The Mask R-CNN algorithm builds on the Faster R-CNN architecture with two major contributions:

Replacing the ROI Pooling module with a more accurate ROI Align module
Inserting an additional branch out of the ROI Align module

This additional branch accepts the output of the ROI Align and then feeds it into two CONV layers.

The output of the CONV layers is the mask itself.

We can visualize the Mask R-CNN architecture in the following figure:

As we know, the Faster R-CNN/Mask R-CNN architectures leverage a Region Proposal Network (RPN) to generate regions of an image that potentially contain an object.

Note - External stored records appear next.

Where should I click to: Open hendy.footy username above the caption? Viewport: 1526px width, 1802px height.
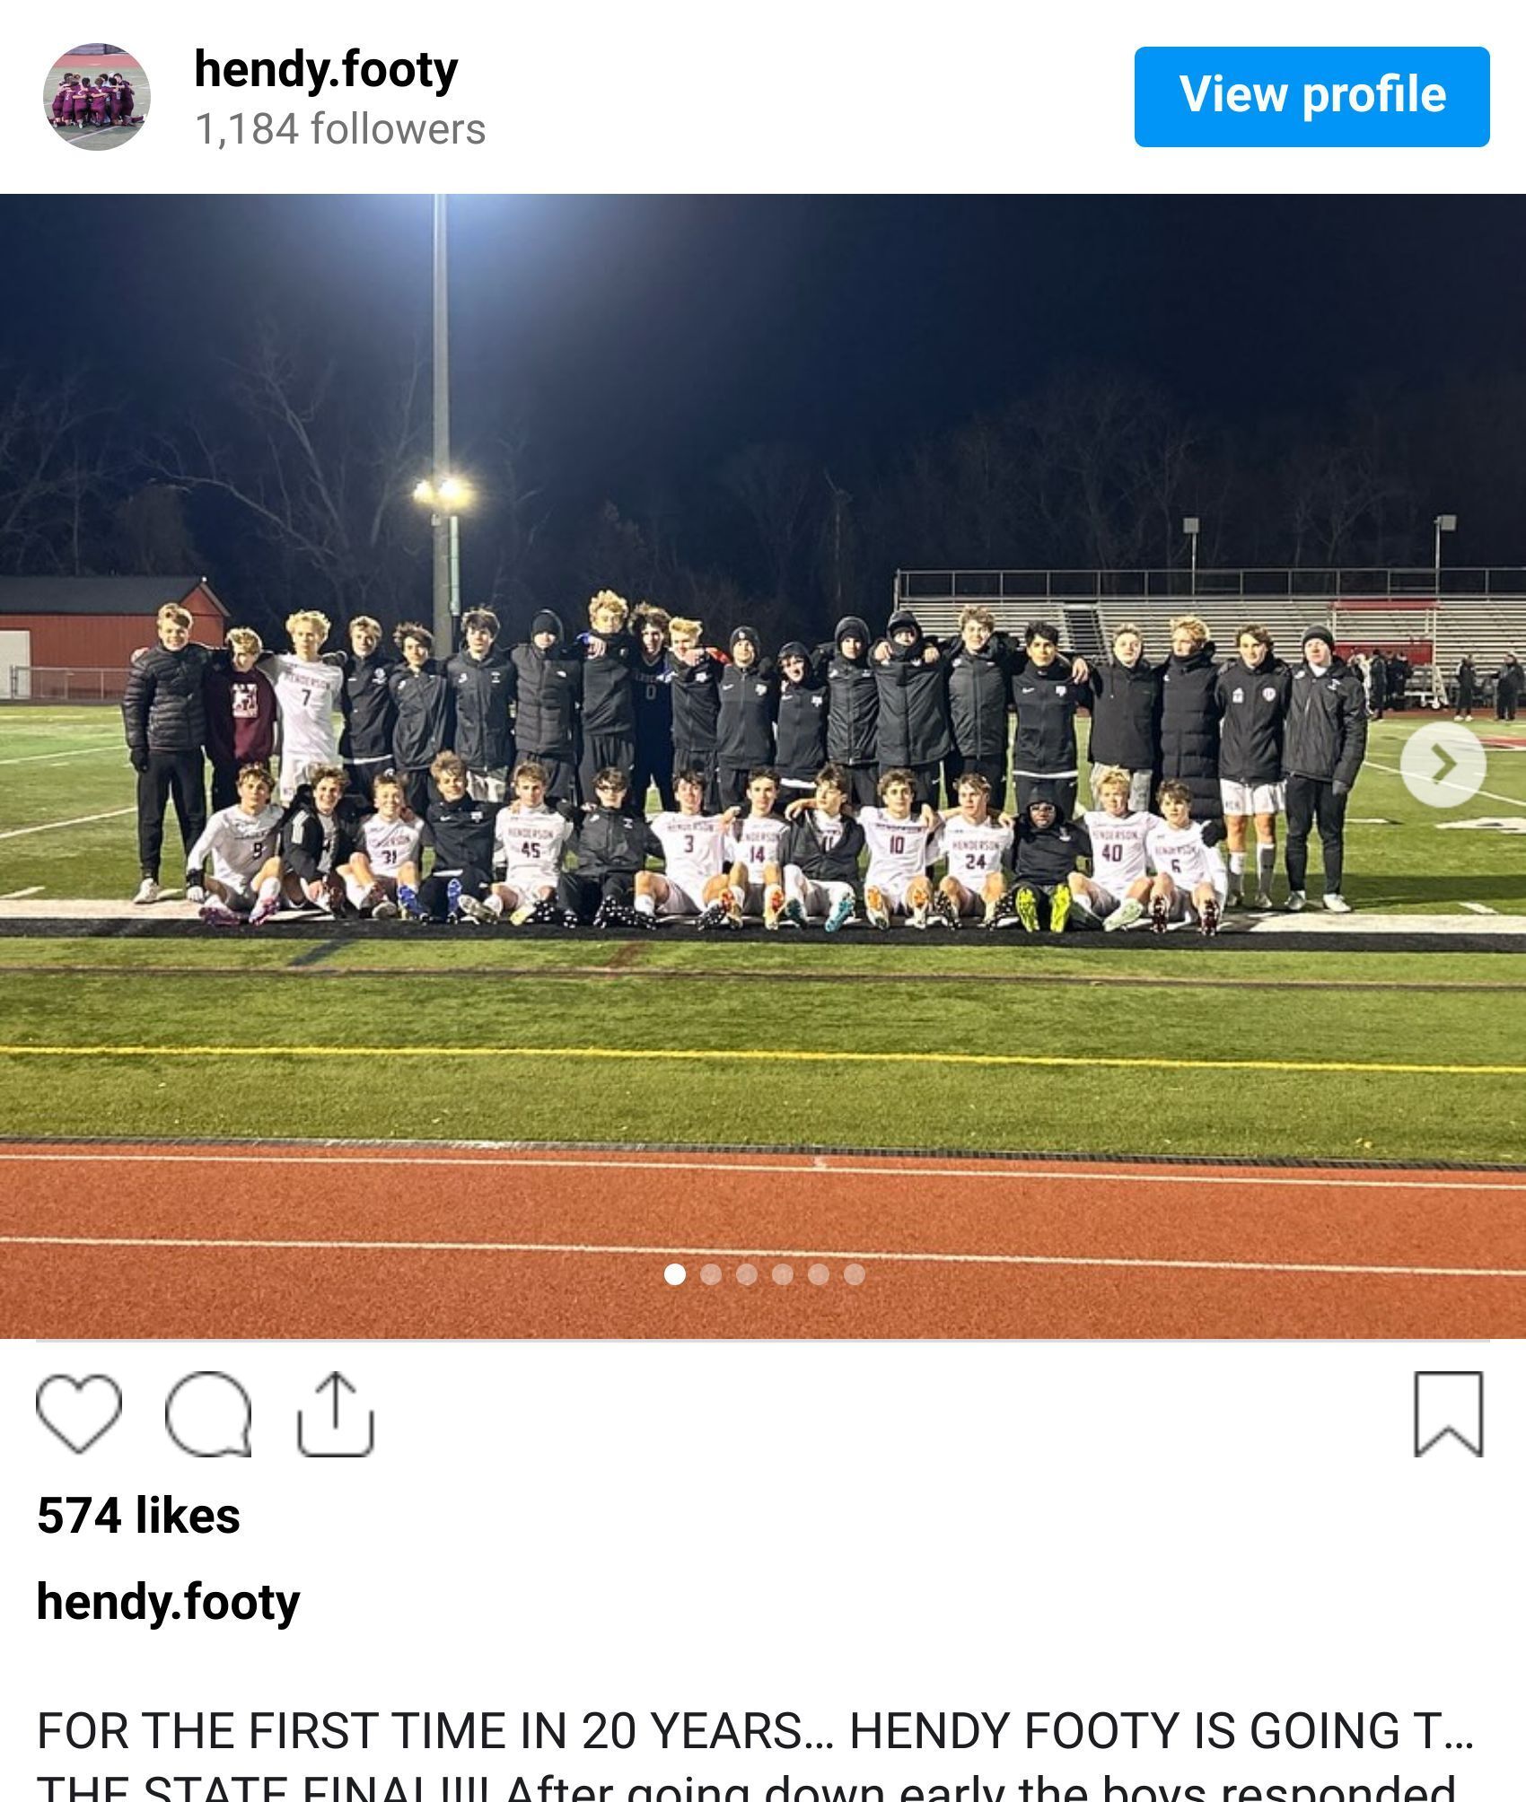click(168, 1603)
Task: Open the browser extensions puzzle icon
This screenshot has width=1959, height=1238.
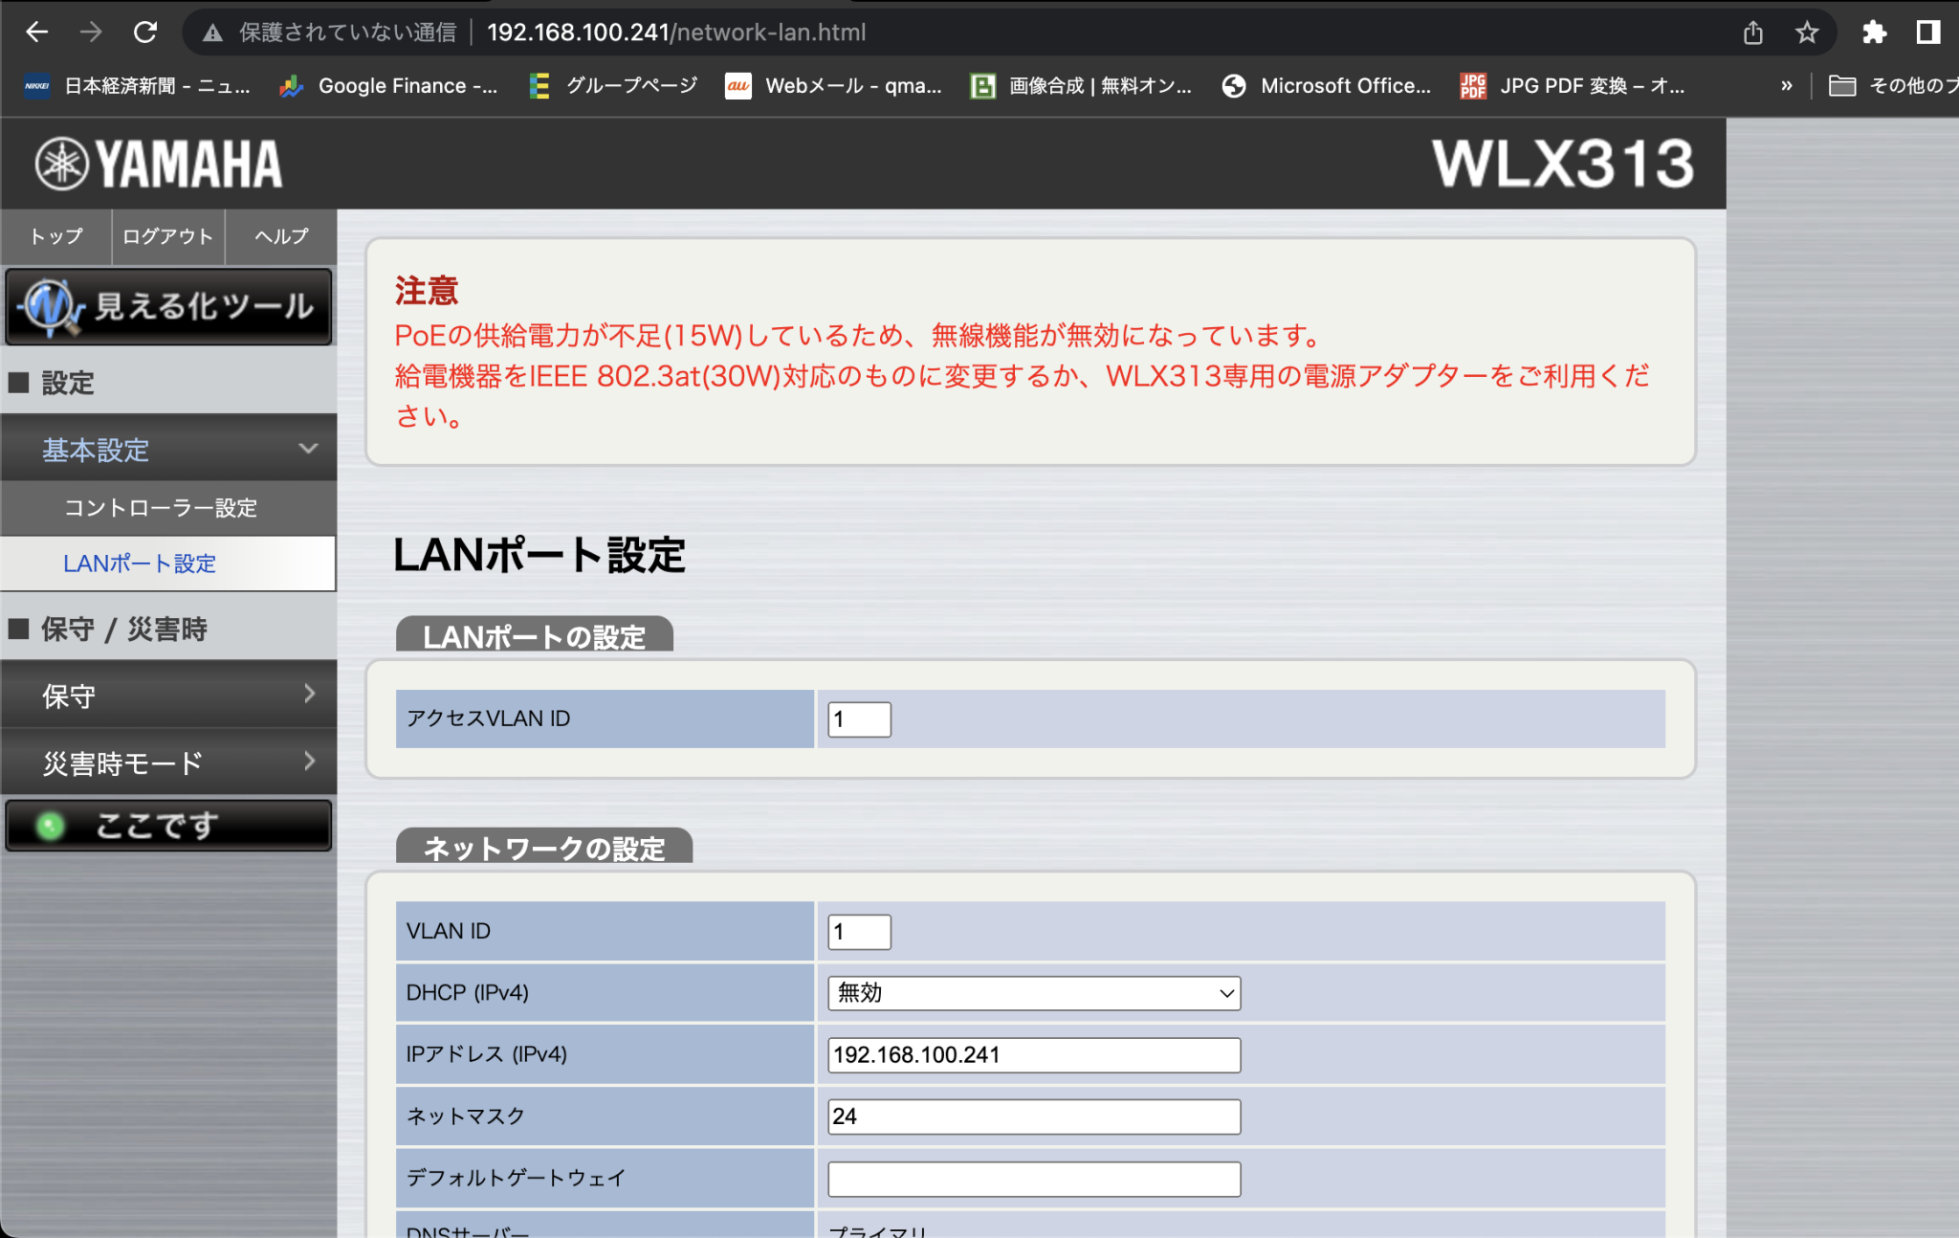Action: (x=1873, y=32)
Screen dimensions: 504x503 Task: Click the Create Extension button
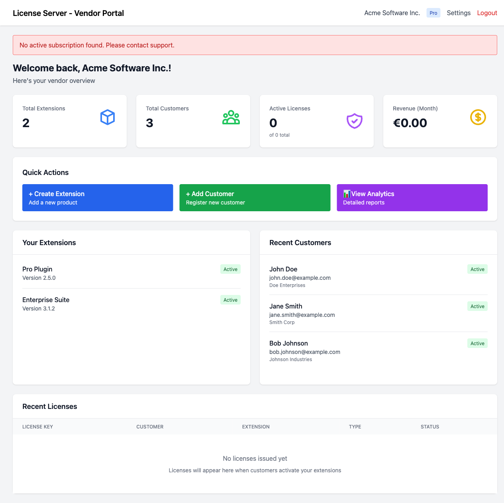pos(97,197)
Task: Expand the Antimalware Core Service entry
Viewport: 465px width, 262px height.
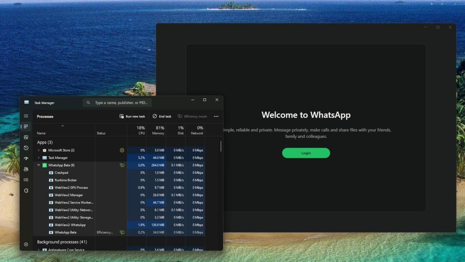Action: [39, 250]

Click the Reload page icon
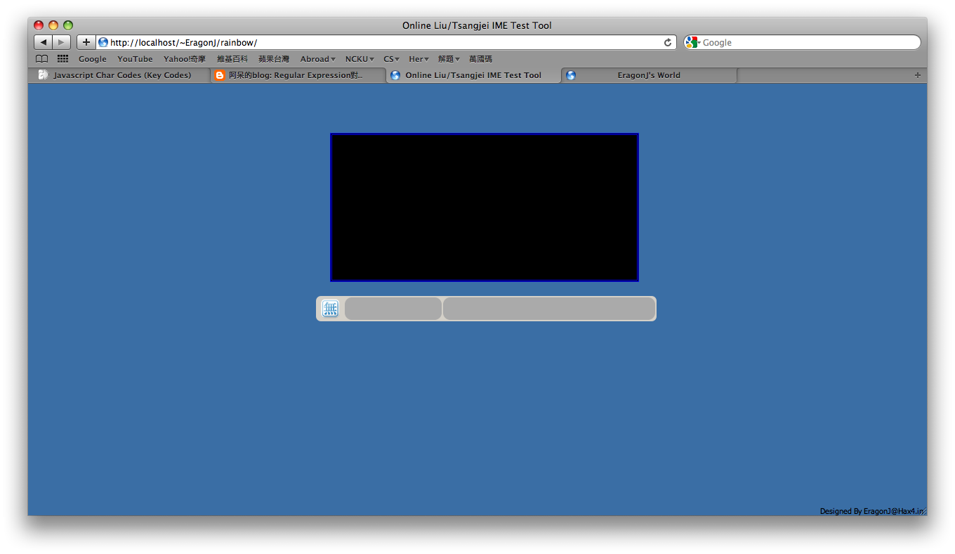click(667, 42)
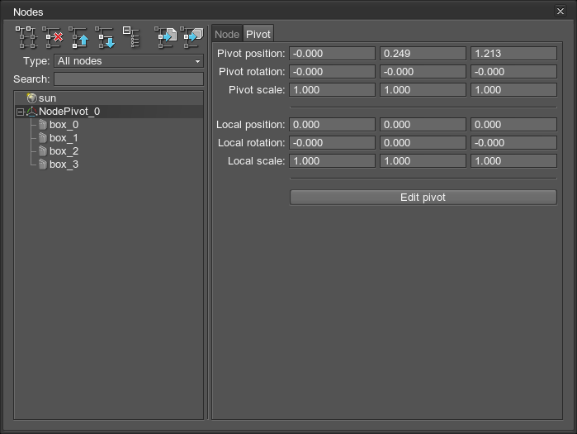Open the Type All nodes dropdown
The width and height of the screenshot is (577, 434).
(128, 61)
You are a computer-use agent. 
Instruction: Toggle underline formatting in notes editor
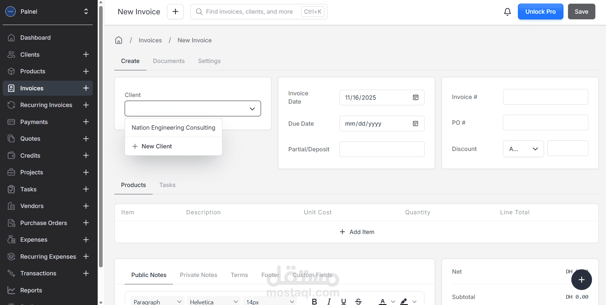343,302
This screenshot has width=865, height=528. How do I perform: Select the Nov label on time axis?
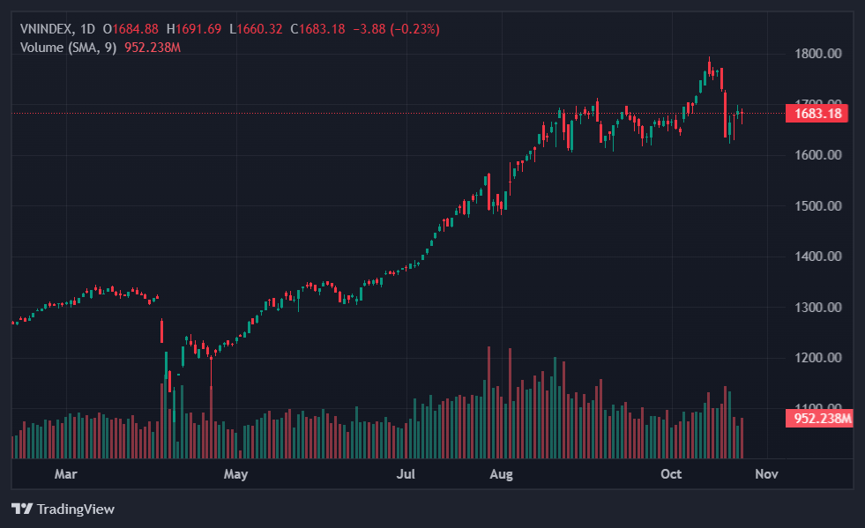[x=766, y=474]
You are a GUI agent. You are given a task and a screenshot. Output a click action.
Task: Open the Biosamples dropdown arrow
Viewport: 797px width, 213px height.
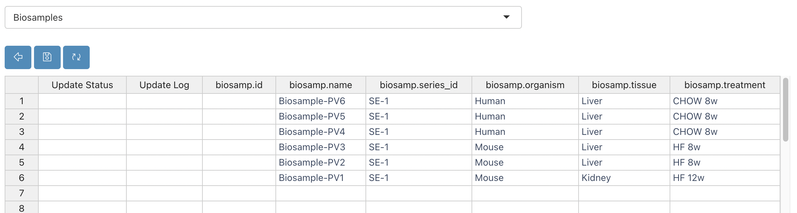tap(506, 17)
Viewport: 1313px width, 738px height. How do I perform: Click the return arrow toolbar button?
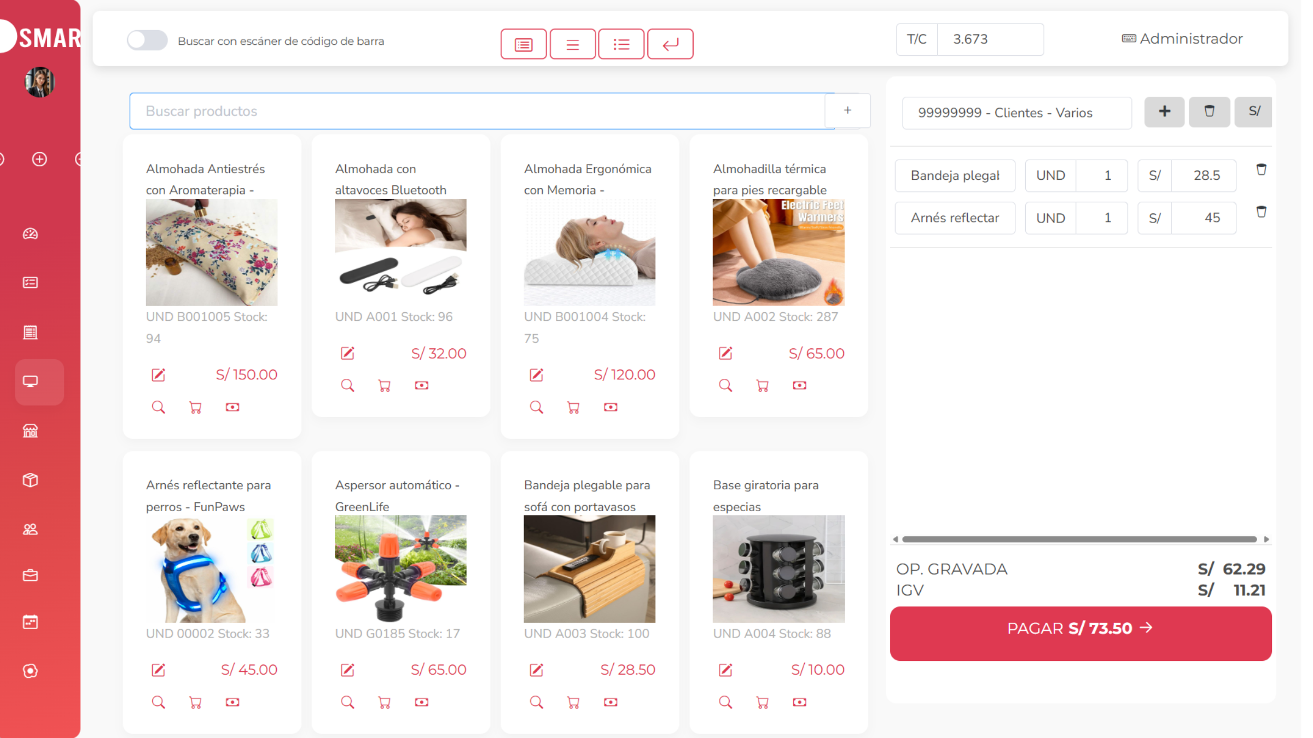point(670,44)
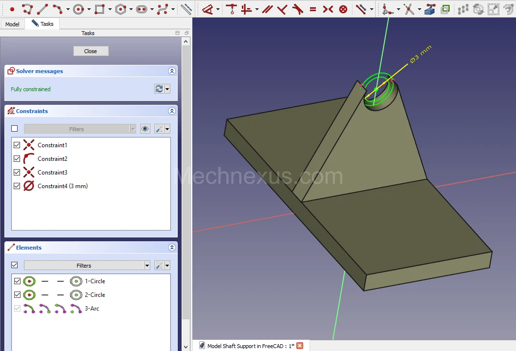Click the Tasks panel vertical scrollbar
Screen dimensions: 516x351
point(186,195)
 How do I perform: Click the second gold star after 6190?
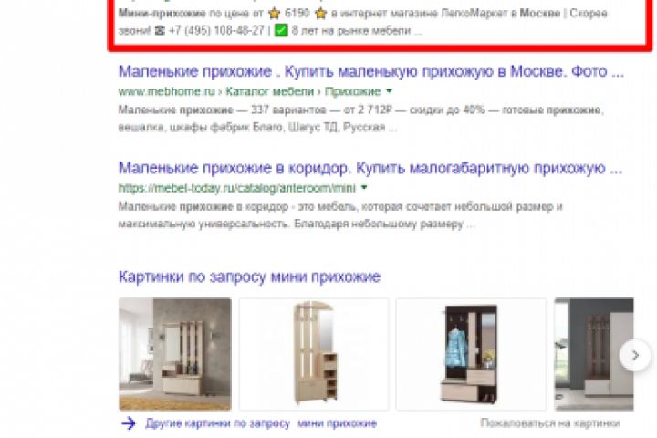(x=320, y=14)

Each of these regions is ranked based on their “objectness score” (i.e., how likely it is that a given region could potentially contain an object) and then the top N most confident objectness regions are kept.

In the original Faster R-CNN publication Girshick et al. set N=2,000, but in practice, we can use a smaller N, such as 300 and still obtain good results.

Each of the selected ROIs go through three parallel branches of the network:

Label prediction
Bounding box prediction
Mask prediction

During prediction, each of the 300 ROIs go through non-maxima suppression and the top 100 detection boxes are kept, resulting in a 4D tensor of 100 x L x 15 x 15 where L is the number of class labels in the dataset and 15 x 15 is the size of each of the L masks.

The Mask R-CNN we’re using here today was trained on the COCO dataset, which has L=80 classes, thus the resulting volume size from the mask module of the Mask R CNN is 100 x 80 x 15 x 15.

Conclusion

In this post, we’ve covered how to run the Mask R-CNN tensorflow implementation to get object segmentations with object type, location, and size information. We’ve also looked at the improvement from intuitively merging region proposals like R-CNN to end-to-end training pipelines like Faster R-CNN.